Sommando alle residue 1.820 unità previste dalla legge di bilancio per il 2021, come novellata dalla legge delega per la riforma della giustizia penale, le 1.000 unità previste a regime per l’ufficio del processo penale dall’articolo 1, comma 27 della legge delega stessa, il totale di nuovo personale assunto a regime per il funzionamento di tribunali sarà così di 2.820 persone, al posto delle 3.000 previste prima della delega penale. La parità degli stanziamenti di bilancio dimostra esclusivamente che gli stipendi per questo personale saranno più elevati (tanto che sono tutti in area III, mentre la legge di bilancio per il 2021 ne prevede sia in area II che in area III).

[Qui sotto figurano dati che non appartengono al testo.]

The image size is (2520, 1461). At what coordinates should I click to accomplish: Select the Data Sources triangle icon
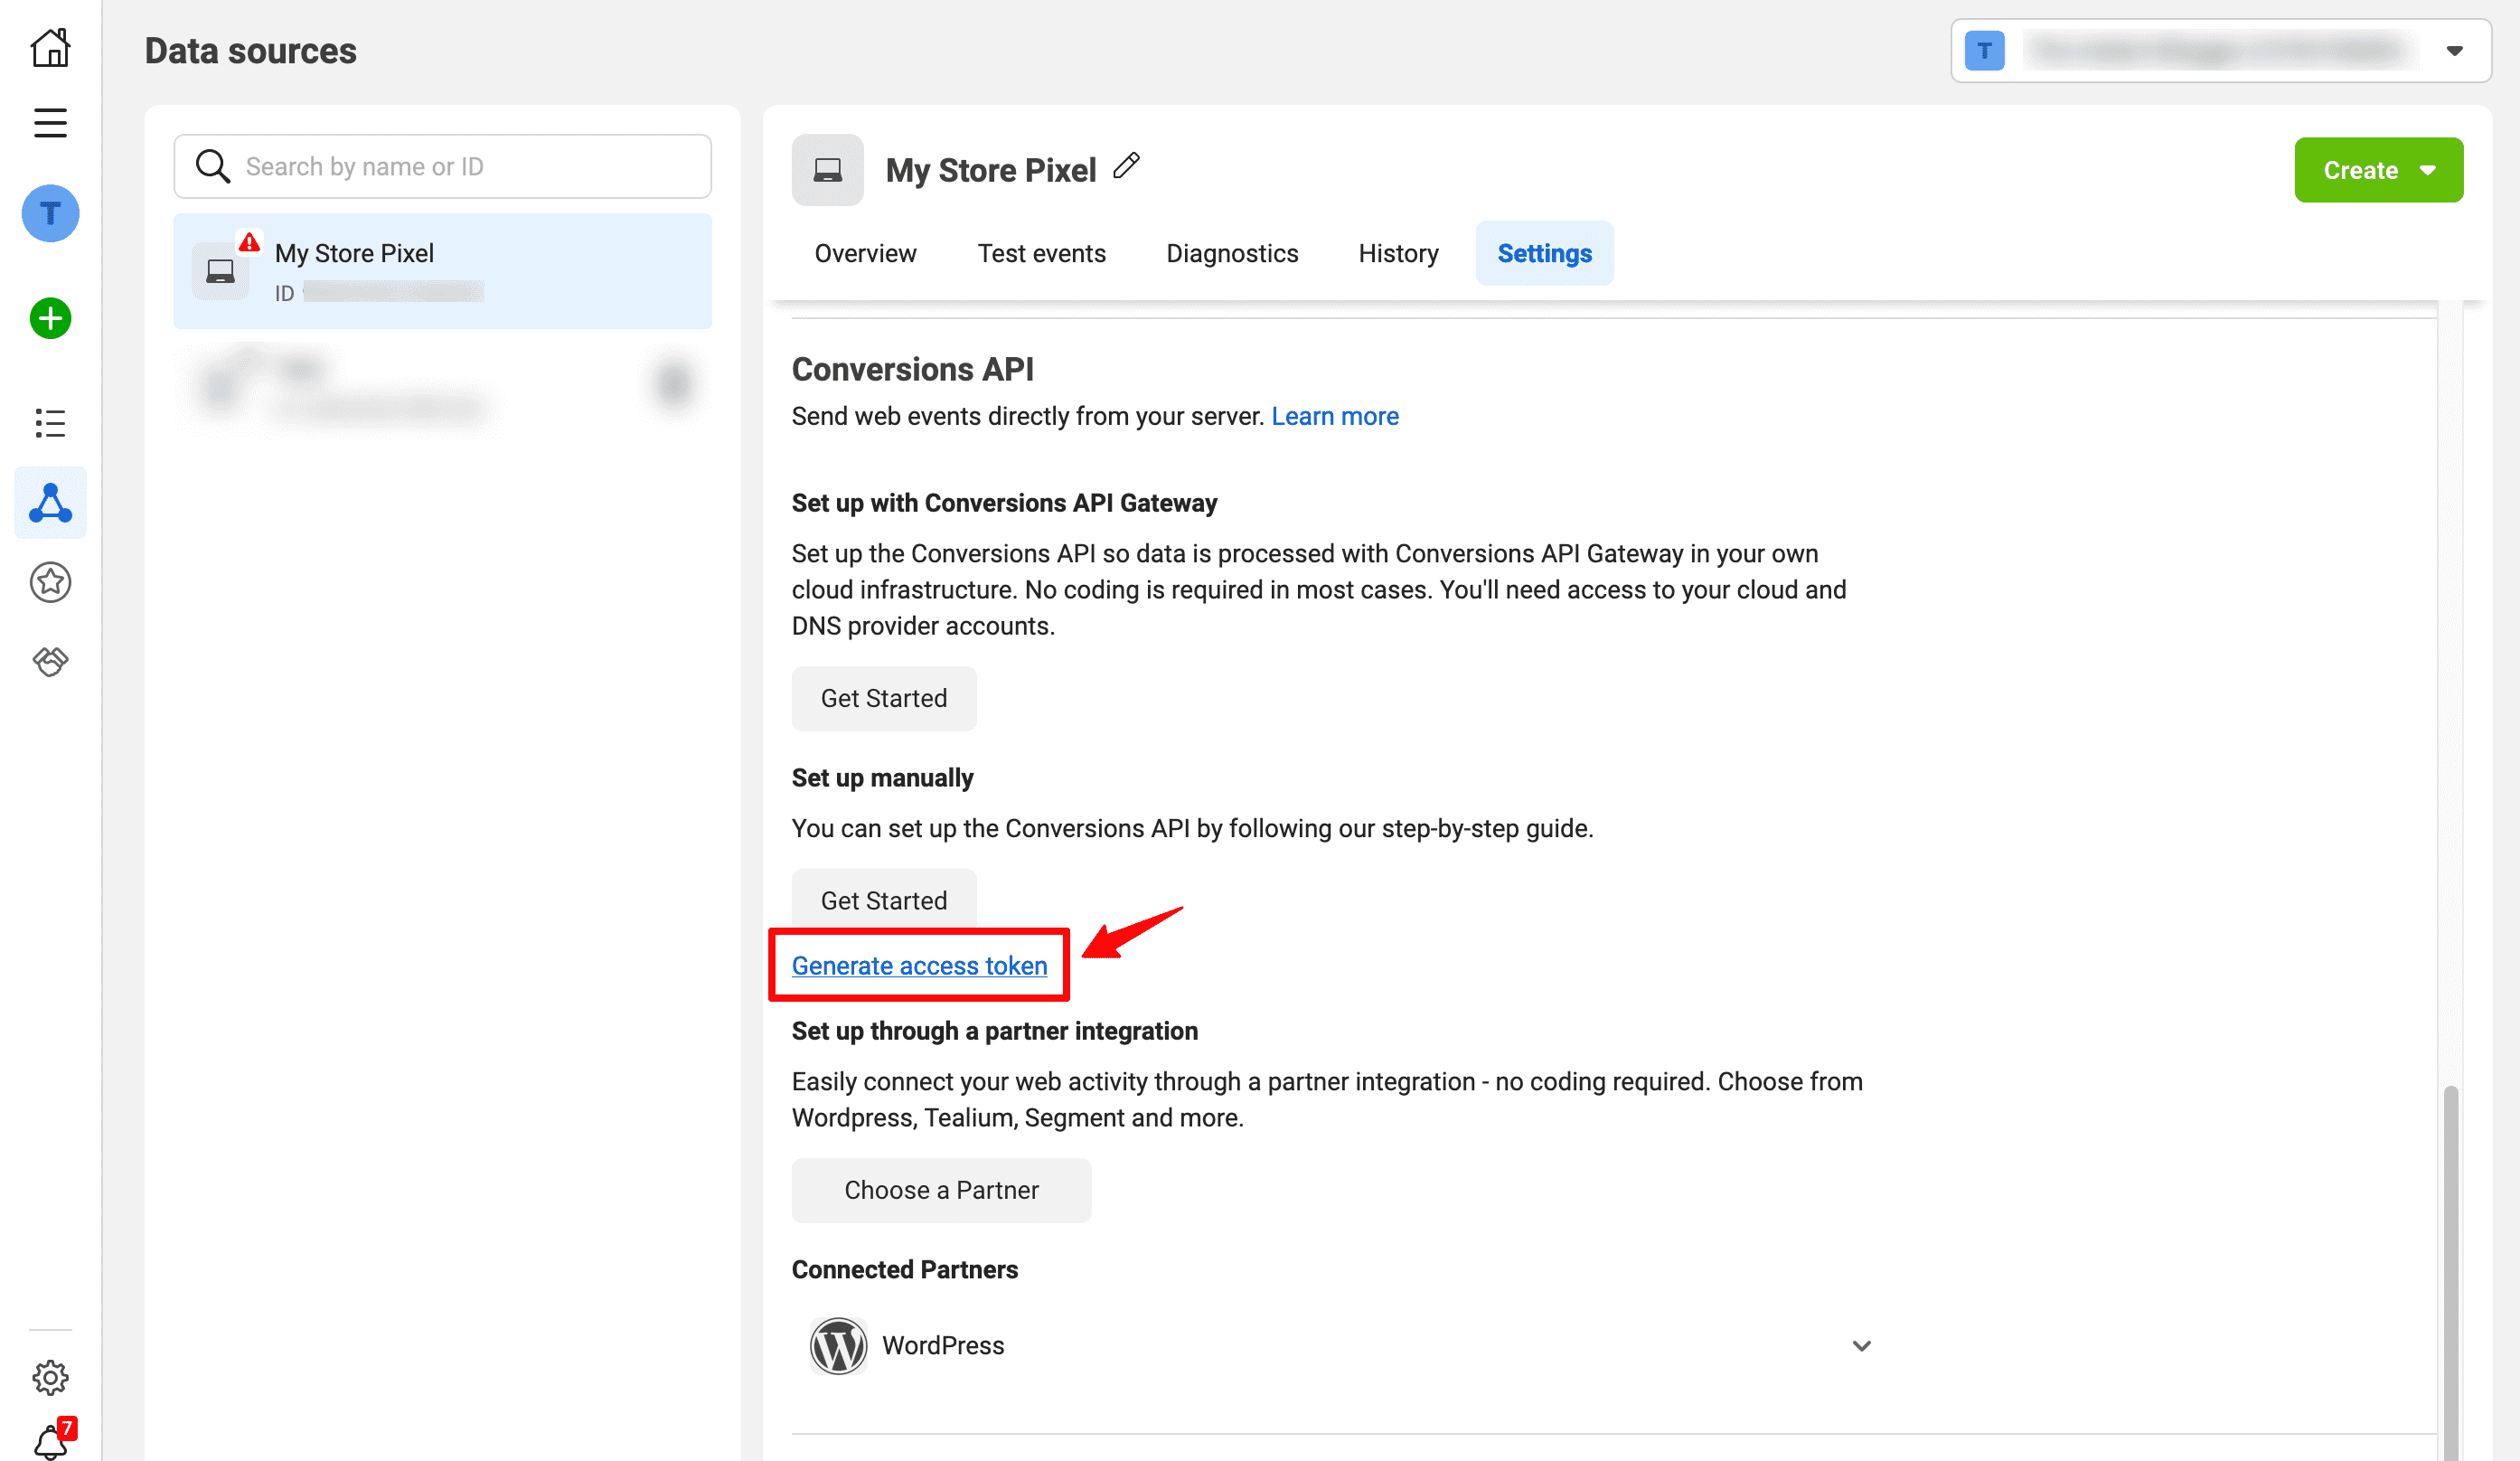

Non sembra questa la ricetta adeguata per risolvere i problemi della giustizia in Italia. Concentrare tutte le somme per misure emergenziali temporanee, peraltro tra loro scoordinate sotto il profilo temporale, e ridurre il personale già previsto come da assumere a regime non risolverà i problemi di funzionalità degli uffici, che hanno dato vita a quell’arretrato che si cerca emergenzialmente di tamponare. Eppure, questi sono i dati, numeri alla mano, della delega penale. I tribunali avranno a regime meno personale amministrativo di quello già previsto, ma pagato di più. È questo uno dei segnali per la giustizia del futuro?